Every property owner is legally obligated to ensure that they do not put others in danger. This means that when you visit a store, the owner has a legal obligation to make sure the premises are safe. Similarly, when you walk on a public sidewalk, the government must make sure that the sidewalk is in a safe condition so that pedestrians do not trip on a crack or step into a large hole. As a Denver personal injury law firm, we are experienced in helping our clients to maximize their recovery following slip and fall accidents.
Causes of Slip and Fall Accidents
Slip and fall accidents can happen almost anywhere. Restaurants, stores, sidewalks, private homes, hospitals, apartment buildings, and hotels are all common places in which visitors fall and injure themselves. Some of the most common causes of slip and fall accidents include:
- Slippery floors such as marble or ceramic tile floors
- Wet floors
- Overcrowded or debris-strewn store aisles
- Stairs with uneven or narrow treads
- Stairs with broken railings
- Walkways or pathways with debris
- Cracked or uneven sidewalks
- Flooring with uneven surfaces
- Carpets that slip or slide on floors
- Sudden dips or drops in flooring elevation
- Ice and snow on sidewalks and parking lots
How to Prove a Slip and Fall Case
The basic elements of a negligence claim are a duty of care; a breach of that duty; and injury resulting from the breach. To establish liability against a business owner following a slip and fall accident, you will have to show that the defendant caused the dangerous condition that led to the accident and did nothing to repair or correct it and/or to warn visitors. There is also an important “notice” requirement in that it must be shown that the defendant was aware – or should have been aware – that the dangerous condition existed.
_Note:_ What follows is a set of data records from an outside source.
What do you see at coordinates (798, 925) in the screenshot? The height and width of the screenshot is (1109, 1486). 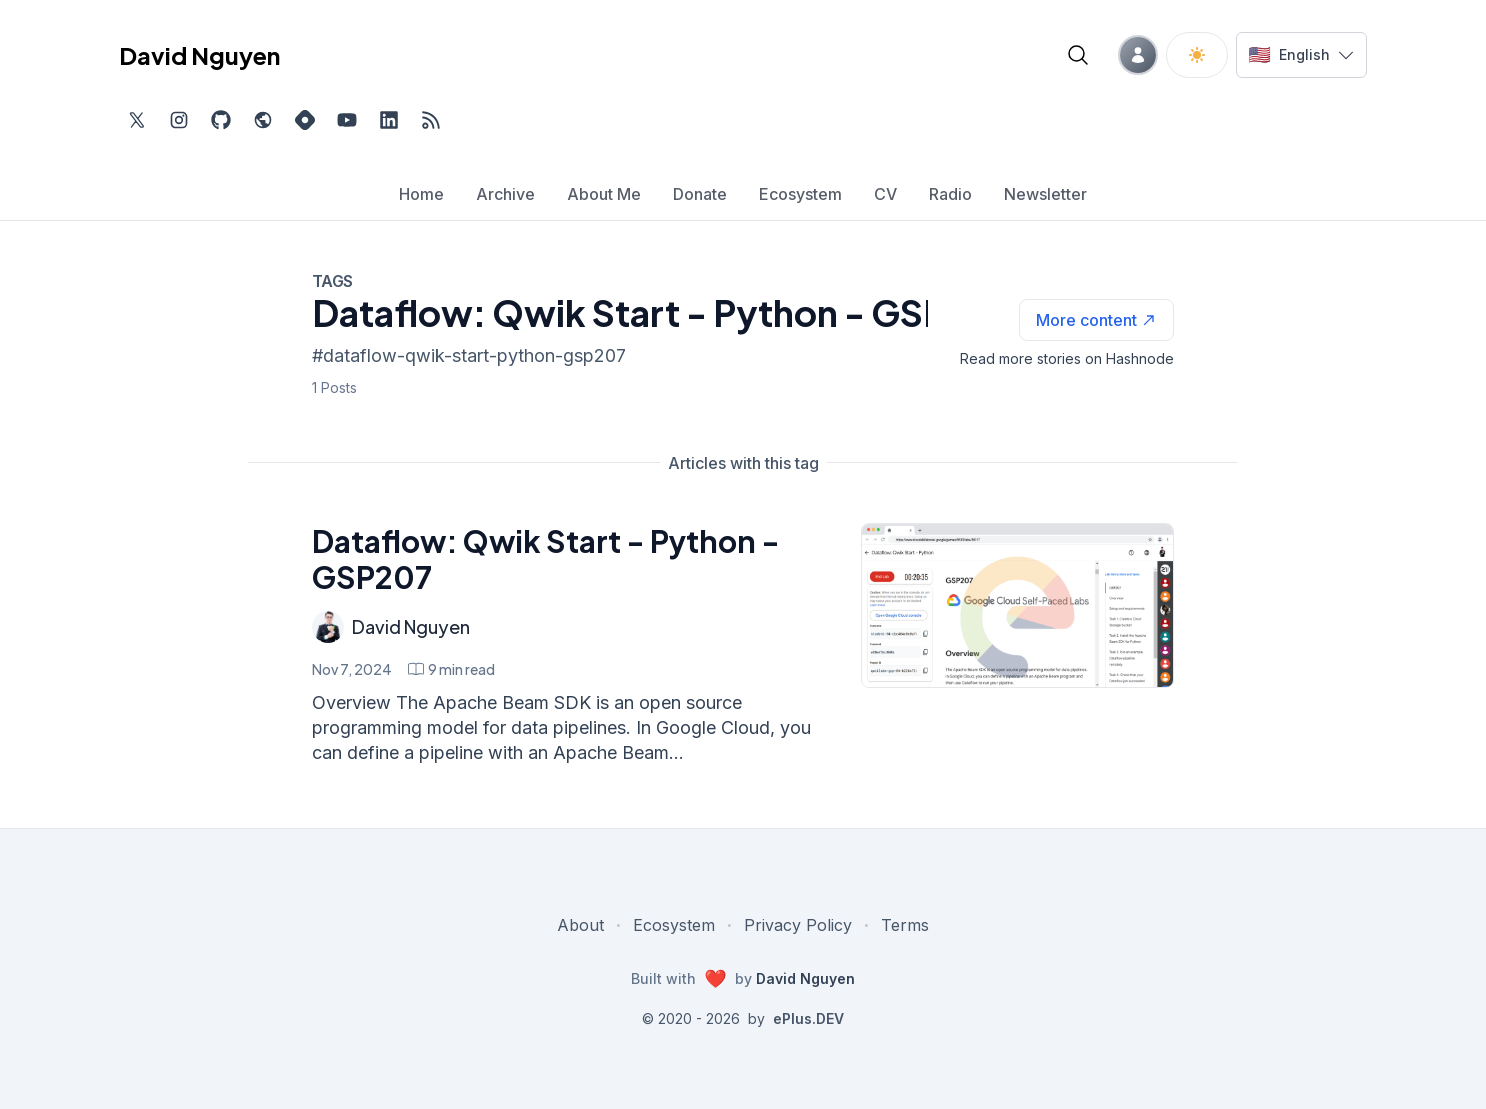 I see `Privacy Policy` at bounding box center [798, 925].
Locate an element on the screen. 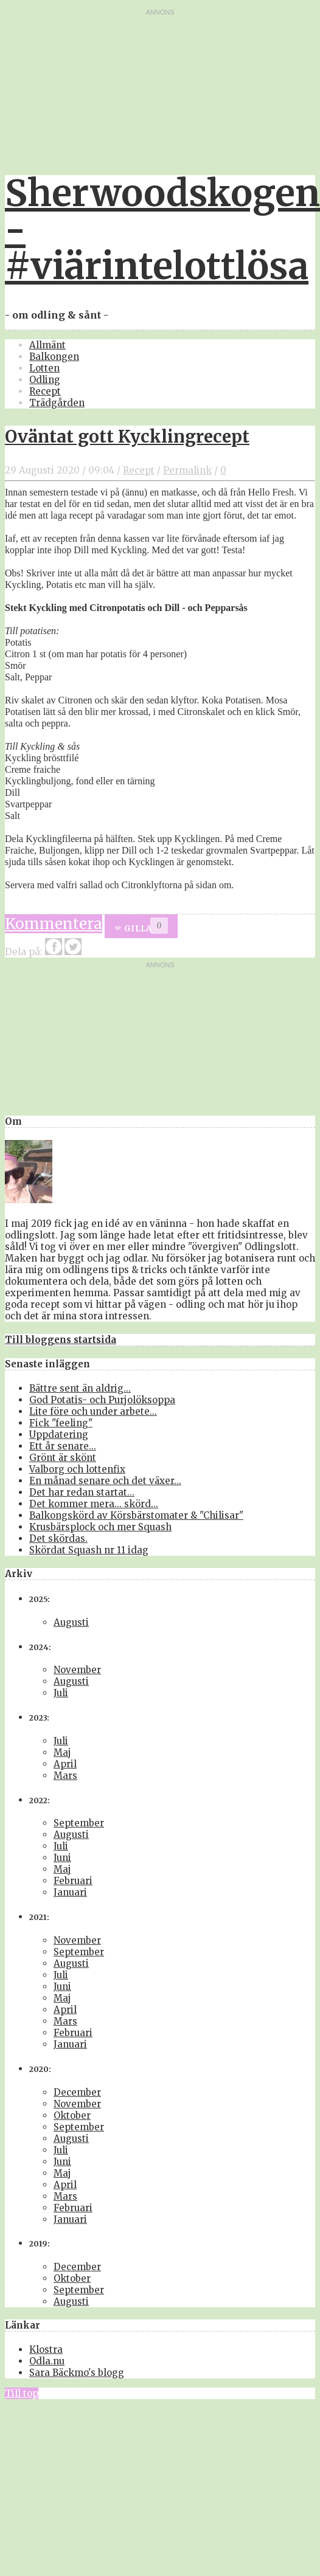  December is located at coordinates (77, 2092).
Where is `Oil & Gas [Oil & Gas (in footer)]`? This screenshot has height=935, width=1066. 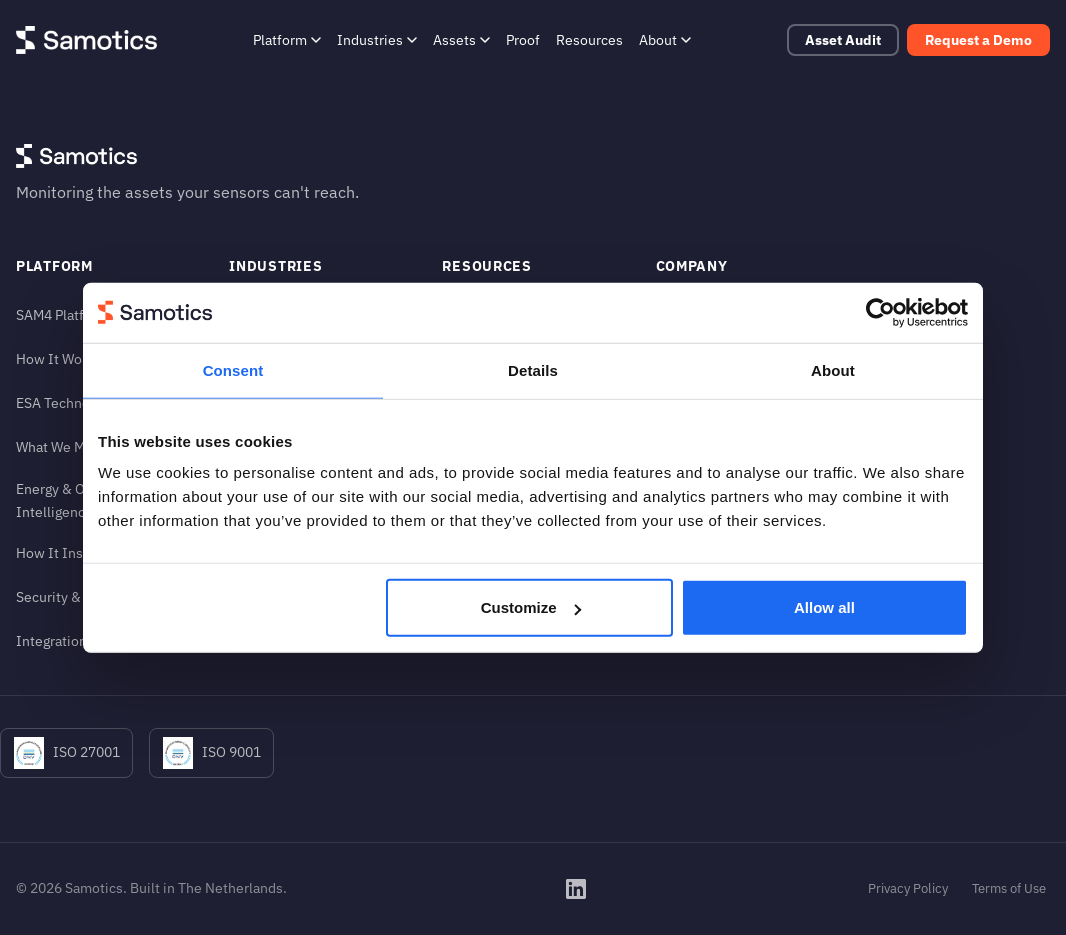 Oil & Gas [Oil & Gas (in footer)] is located at coordinates (258, 446).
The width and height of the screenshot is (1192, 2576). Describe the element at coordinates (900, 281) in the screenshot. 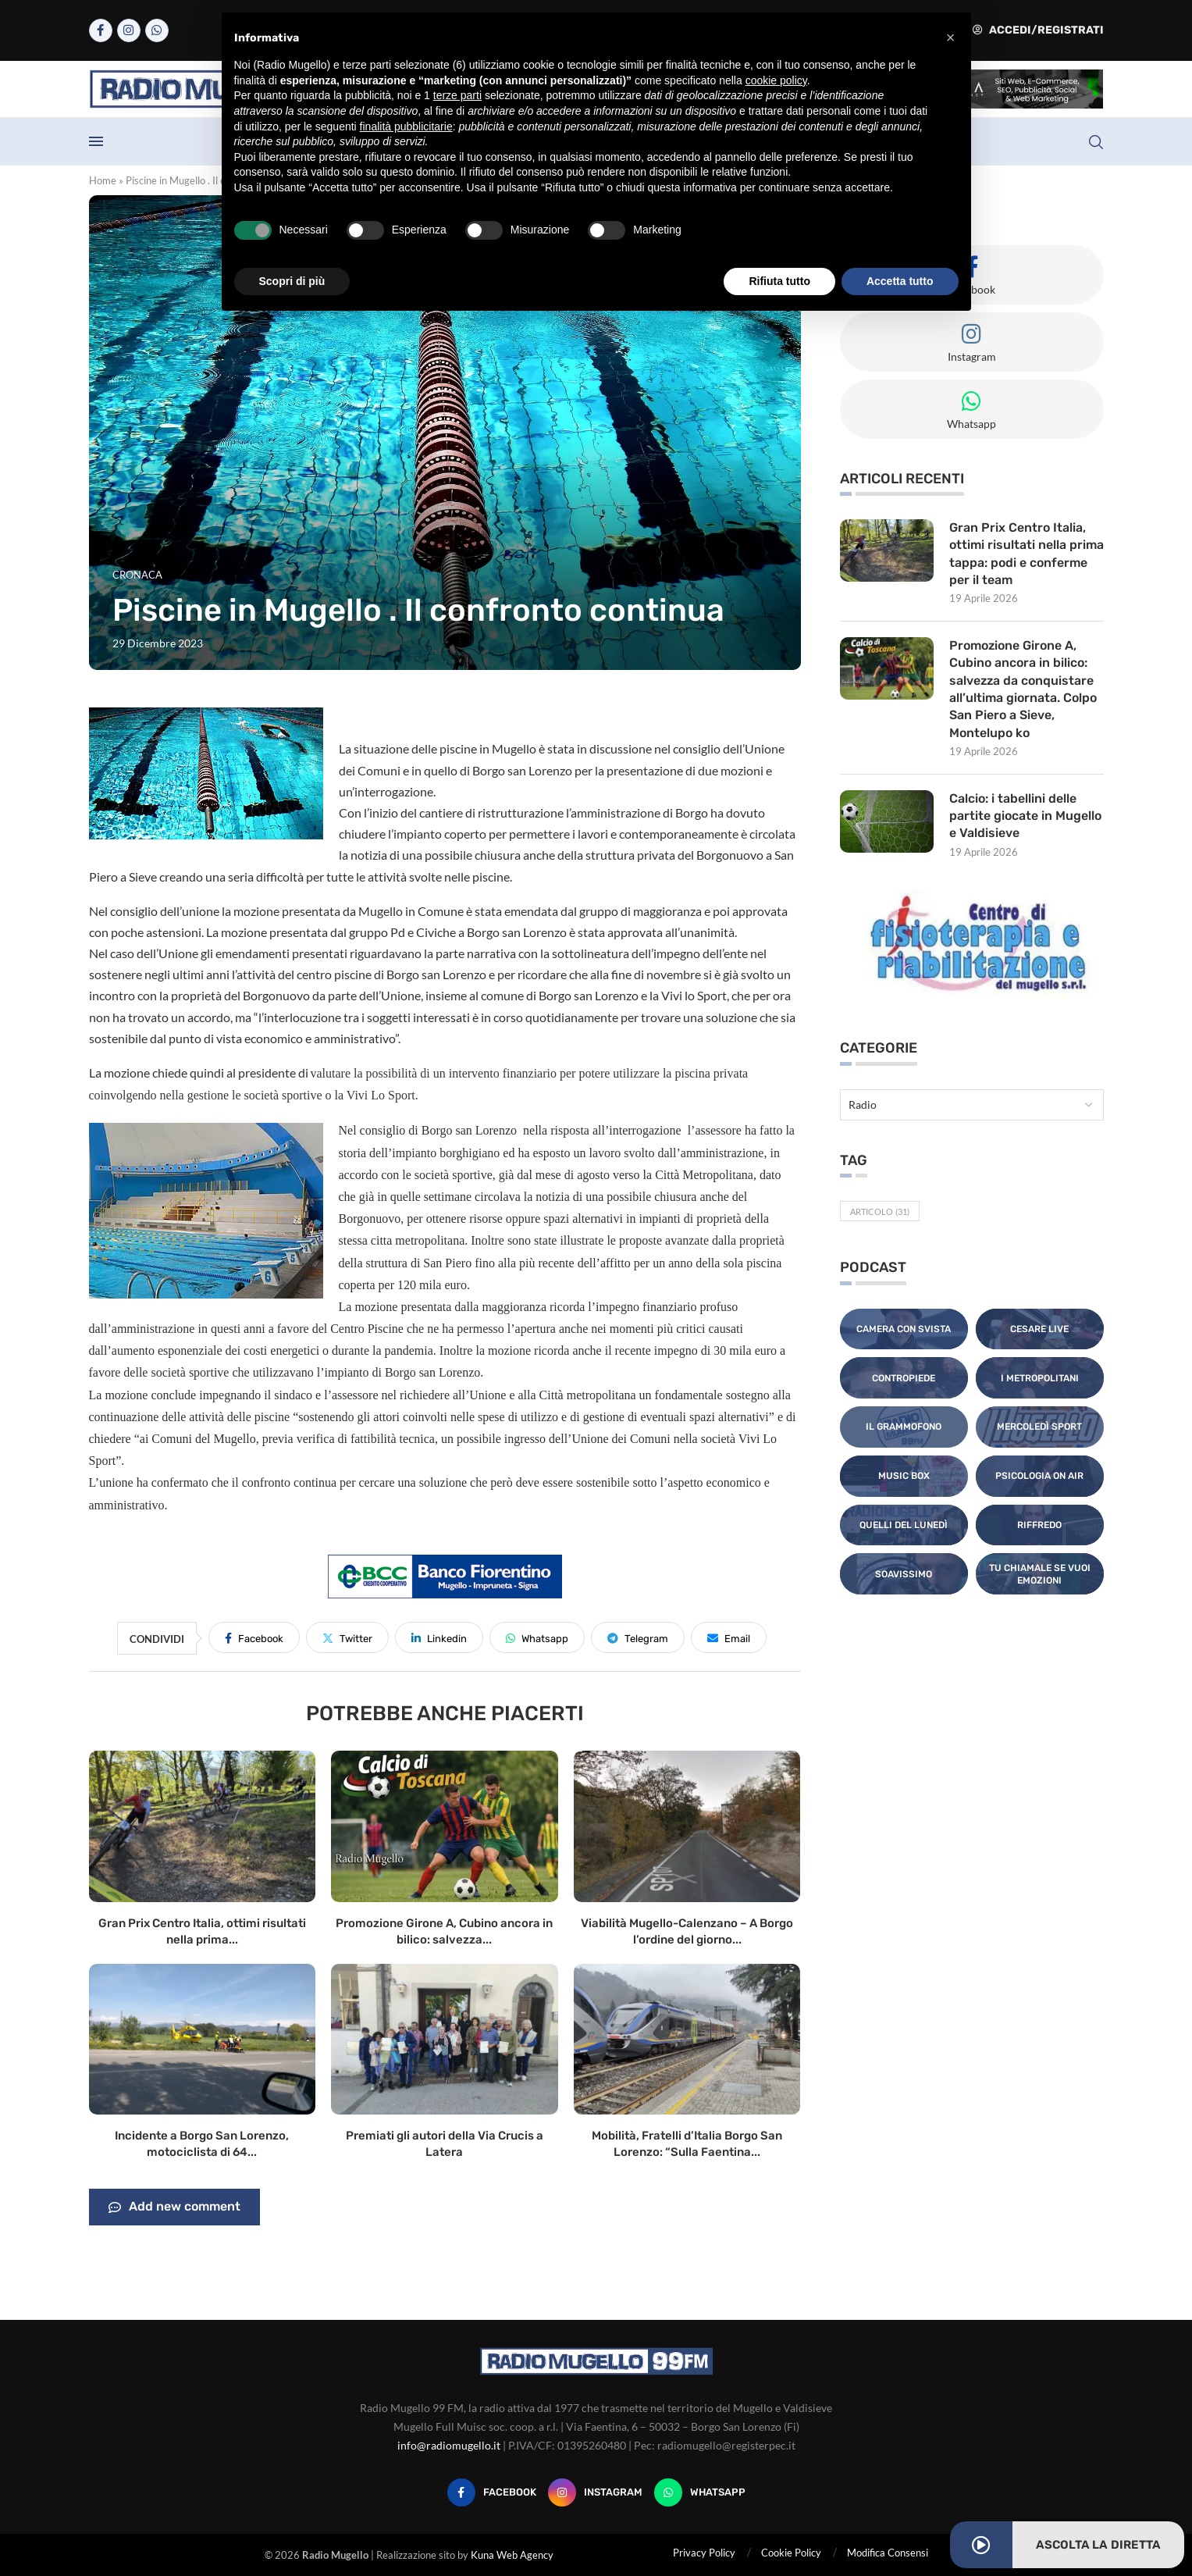

I see `Accetta tutto [button]` at that location.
Potential Damages Recoverable in a Slip and Fall Case
As with any personal injury case, there are several categories of damages you may be able to recover, including economic damages (such as medical expenses and lost income), non-economic damages (for your pain and suffering), and, in rare cases involving egregious conduct, punitive damages. While Colorado does not place a cap on the number of economic damages recoverable, there is a limit on the amount recoverable for non-economic damages. Colorado caps noneconomic loss at $250,000 (plus inflation), although the court can increase the award to no more than $500,000 if it “finds justification by clear and convincing evidence.” There is no cap on pain and suffering damages for plaintiffs who have suffered a permanent physical impairment.
A Word About Comparative Negligence in Colorado
Colorado has what is referred to as a comparative negligence law, meaning that if you are found to be more than 50% at fault, you are not entitled to recover. If you are 50% or less at fault, you are entitled to a recovery, but any award of damages will be diminished by the percentage of negligence attributed to you.